Setidaknya, dari krekeativitas itu, kelompok anak muda ini bisa mendapatkan penghasilan. Uang hasil penjualan lampu hias dimanfaatkan untuk menghidupkan sasaran silek, hingga untuk memenuhi kebutuhan lainnya.
“Dengan adanya peluang penghasilan, anak-anak bisa lebih betah untuk belajar seni beladiri silek. Jadi tidak lagi harus memikirkan uang untuk jejan sekolah maupun kebutuhan biaya sekolah,” paparnya.
Selain usaha pembuatan lampu hias, anggota sasaran silek juga memanfaatkan botol minuman air kemasan untuk mejadi luka belut. Setiap sore, anak-anak ini memasang lukah di sawah. Hasilnya juga cukup lumayan.
Sasaran Silek Harus Mandiri Secara Ekonomi
Selain itu, sasaran juga membuat usaha budidaya ikan lele. Memanfaatkan kolam milik Dafit, saat ini ada beberapa kolam yang sudah berisi bibit ikan.
Tuo Silek Limbago Budi, Hendra Ferizal Dt. Intan Sati menyebutkan, di Perguruan Silek Limbago Budi, anak-anak tidak hanya belajar budi pekerti dengan berlatih beladiri. Namun juga kreativitas untuk bisa mandiri secara ekonomi.

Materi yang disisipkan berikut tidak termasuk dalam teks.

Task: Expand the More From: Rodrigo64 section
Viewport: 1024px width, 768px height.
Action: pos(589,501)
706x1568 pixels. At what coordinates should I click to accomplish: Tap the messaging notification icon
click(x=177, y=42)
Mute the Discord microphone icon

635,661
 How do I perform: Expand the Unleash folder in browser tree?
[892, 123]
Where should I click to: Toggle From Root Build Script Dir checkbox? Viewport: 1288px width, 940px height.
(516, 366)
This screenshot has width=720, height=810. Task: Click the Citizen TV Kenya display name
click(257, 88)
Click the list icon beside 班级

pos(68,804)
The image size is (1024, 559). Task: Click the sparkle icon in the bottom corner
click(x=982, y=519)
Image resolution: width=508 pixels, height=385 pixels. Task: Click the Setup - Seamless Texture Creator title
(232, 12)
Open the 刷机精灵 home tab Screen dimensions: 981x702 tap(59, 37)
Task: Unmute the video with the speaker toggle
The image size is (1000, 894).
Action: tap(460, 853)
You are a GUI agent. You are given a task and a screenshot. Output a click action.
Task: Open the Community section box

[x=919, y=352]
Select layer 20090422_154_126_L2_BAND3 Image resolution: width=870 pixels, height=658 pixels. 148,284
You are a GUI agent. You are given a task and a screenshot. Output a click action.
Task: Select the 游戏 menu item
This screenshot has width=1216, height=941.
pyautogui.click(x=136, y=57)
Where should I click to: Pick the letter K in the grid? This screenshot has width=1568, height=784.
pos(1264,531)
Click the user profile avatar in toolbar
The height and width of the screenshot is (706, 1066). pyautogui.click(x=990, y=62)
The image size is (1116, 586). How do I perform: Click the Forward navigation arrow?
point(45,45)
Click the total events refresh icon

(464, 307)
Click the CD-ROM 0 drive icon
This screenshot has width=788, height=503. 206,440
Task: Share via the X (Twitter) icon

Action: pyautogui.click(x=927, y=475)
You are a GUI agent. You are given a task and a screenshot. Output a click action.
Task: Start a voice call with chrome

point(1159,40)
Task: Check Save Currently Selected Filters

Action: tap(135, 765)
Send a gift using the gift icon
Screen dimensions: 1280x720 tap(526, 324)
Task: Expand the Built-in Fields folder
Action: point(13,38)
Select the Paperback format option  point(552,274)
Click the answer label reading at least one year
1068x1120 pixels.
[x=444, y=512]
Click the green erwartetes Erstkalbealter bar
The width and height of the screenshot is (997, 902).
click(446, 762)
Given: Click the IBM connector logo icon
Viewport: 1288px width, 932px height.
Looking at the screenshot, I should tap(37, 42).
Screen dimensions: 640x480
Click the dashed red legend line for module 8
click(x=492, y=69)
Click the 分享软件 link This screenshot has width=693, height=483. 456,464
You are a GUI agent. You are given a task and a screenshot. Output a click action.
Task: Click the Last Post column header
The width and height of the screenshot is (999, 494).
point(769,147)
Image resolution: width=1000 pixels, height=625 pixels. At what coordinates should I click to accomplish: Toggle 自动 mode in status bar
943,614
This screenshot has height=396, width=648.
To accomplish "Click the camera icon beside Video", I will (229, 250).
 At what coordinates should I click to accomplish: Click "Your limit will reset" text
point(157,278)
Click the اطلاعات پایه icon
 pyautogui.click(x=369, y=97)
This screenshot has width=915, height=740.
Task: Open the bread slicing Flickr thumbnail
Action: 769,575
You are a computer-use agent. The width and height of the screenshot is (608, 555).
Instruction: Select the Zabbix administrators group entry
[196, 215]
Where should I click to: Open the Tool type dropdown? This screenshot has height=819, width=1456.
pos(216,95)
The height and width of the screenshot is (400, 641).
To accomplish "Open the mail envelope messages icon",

“Kalau melestarikan seni tradisi itu tidak ada penghasilannya, hanya panggilan jiwa. Dengan adanya usaha ini, bisa menjadi motivasi bagi generasi muda untuk melestarikan tradisi sekaligus belajar hidup mandiri,” paparnya.
Ia mendorong sasaran-sasaran silek untuk memiliki usaha dalam menopang ekonomi pengurus dan murid. Setidaknya, selain bisa membantu kebutuhan untuk latihan di sasaran, juga bisa menjadi tambahan penghasilan.
“InsyaAllah kita akan terus kembangkan usaha-usaha kreatif untuk menghidupkan sasaran silek dan juga memberdayakan ekonomi anggota. Tentu ini menjadi bekal penting bagi generasi muda minang ke depannya,” tutup pria yang akrab disapa Rizal Cardov tersebut.
Perguruan silek Limbago Budi Cupak sendiri sudah memiliki ratusan murid di berbagai daerah. Saat ini ada beberapa sasaran (tempat latihan) yang aktif mendidik generasi muda Minang yang ingin belajar seni beladiri tradisi tersebut, salah satunya sasaran Al Huda di Balai Pandan Cupak.